When researchers make use of observer ratings (where observer may refer to acquaintances such as peers, family members, and teachers, or to trained observers not previously acquainted with the research participants), they provide evidence of dependability or replicability of ratings by reporting coefficients of reliability (for continuous scores) or agreement (for categorical ratings). Many methods have been recommended for quantifying dependability of ratings, and investigators (for whom this task is often only a peripheral issue) might not be aware of well-documented limitations of some of these approaches. Interrater reliability (for continuous rating scales) is best quantified as an intraclass correlation coefficient (ICC). Shrout and Fleiss (1979) provided a primer on the different types of ICCs and how to choose among them. For interrater agreement (for nominal scales) Cohen’s (1960) kappa coefficient is recommended when there are exactly two raters, or Fleiss’s (1971) extension for three or more raters. Tinsley and Weiss (1975) offered a helpful introduction to reliability and agreement, including critiques of inferior approaches to estimation.
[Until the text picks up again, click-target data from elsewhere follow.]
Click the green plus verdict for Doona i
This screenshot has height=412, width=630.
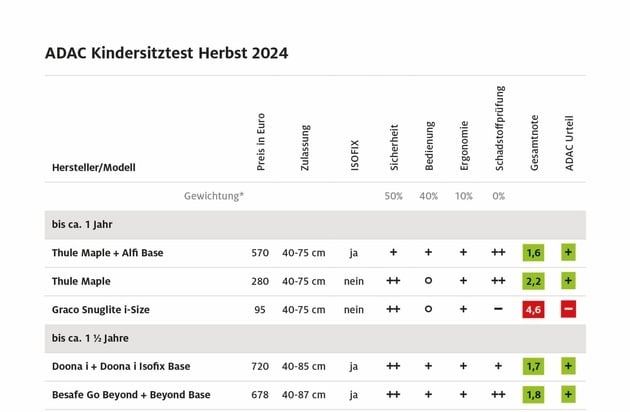click(x=568, y=366)
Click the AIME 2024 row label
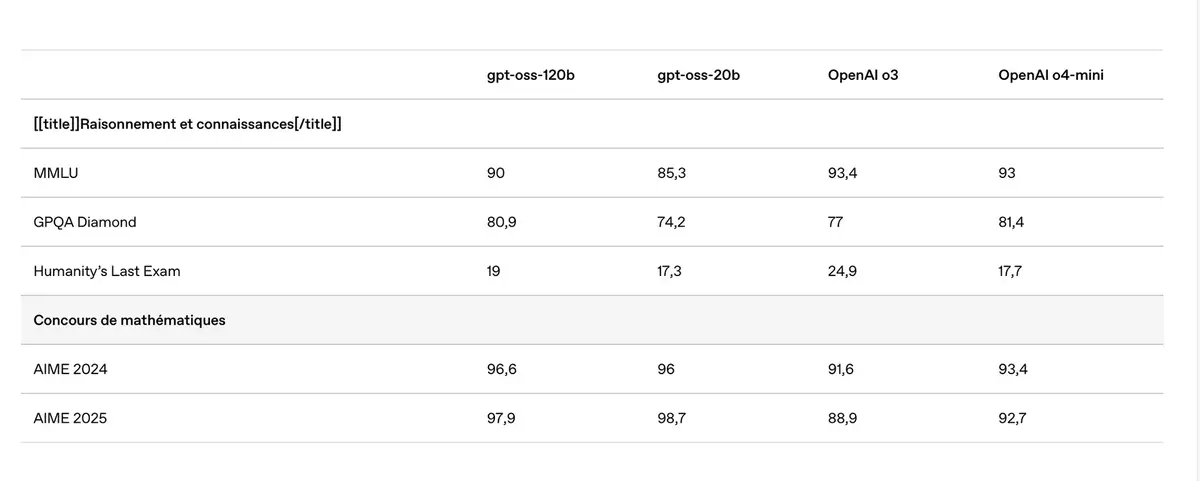 70,370
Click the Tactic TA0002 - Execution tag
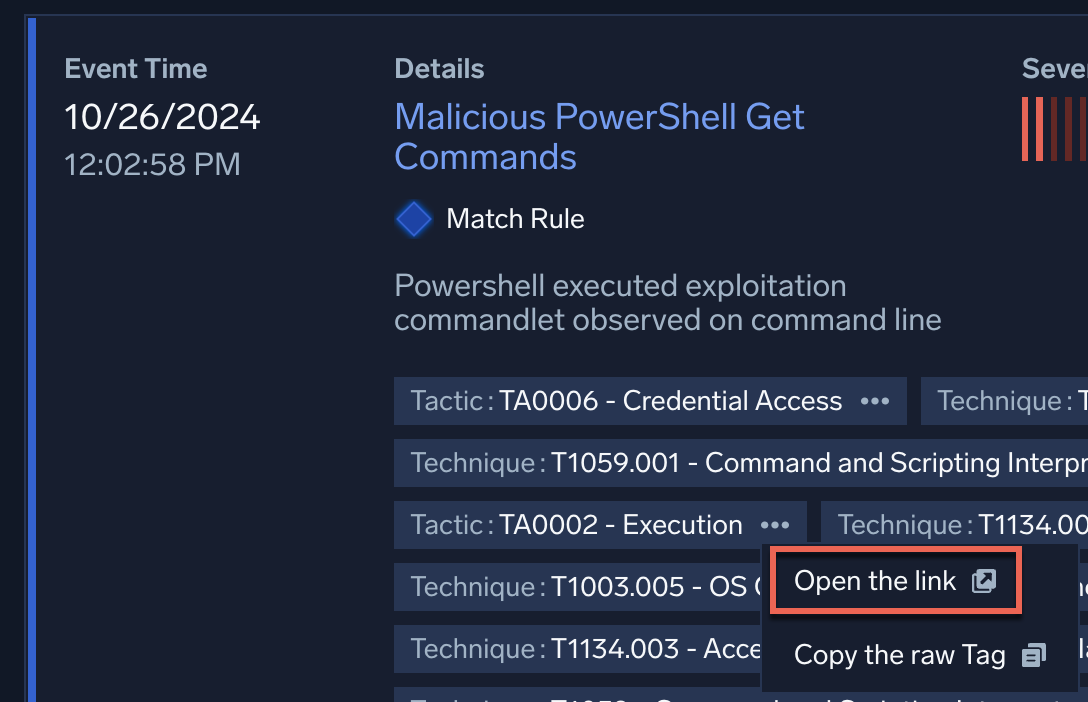1088x702 pixels. click(577, 525)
Hoyt and Melby (1999; see also Lakes & Hoyt, 2009) noted that multiple sources of error (e.g., instability of scores over time, internal inconsistency of rating scales, as well as rater variance) contribute to unreliability of ratings, and researchers may find it useful to report generalizability coefficients (Brennan, 2001; Shavelson & Webb, 1991) as a means of quantifying dependability with respect to multiple sources of error simultaneously. Schmidt and Hunter (1996; see also Schmidt, Le, & Ilies, 2003) offered a helpful discussion of the impact of measurement error on study findings, and the importance of reporting coefficients that reflect the relevant sources of error in scores. Hoyt (2000; see also Hoyt & Kerns, 1999) discussed issues for interpretation of findings in the presence of rater errors. Feldt and Brennan (1989) provided a technical treatment of the relation between reliability and generalizability coefficients.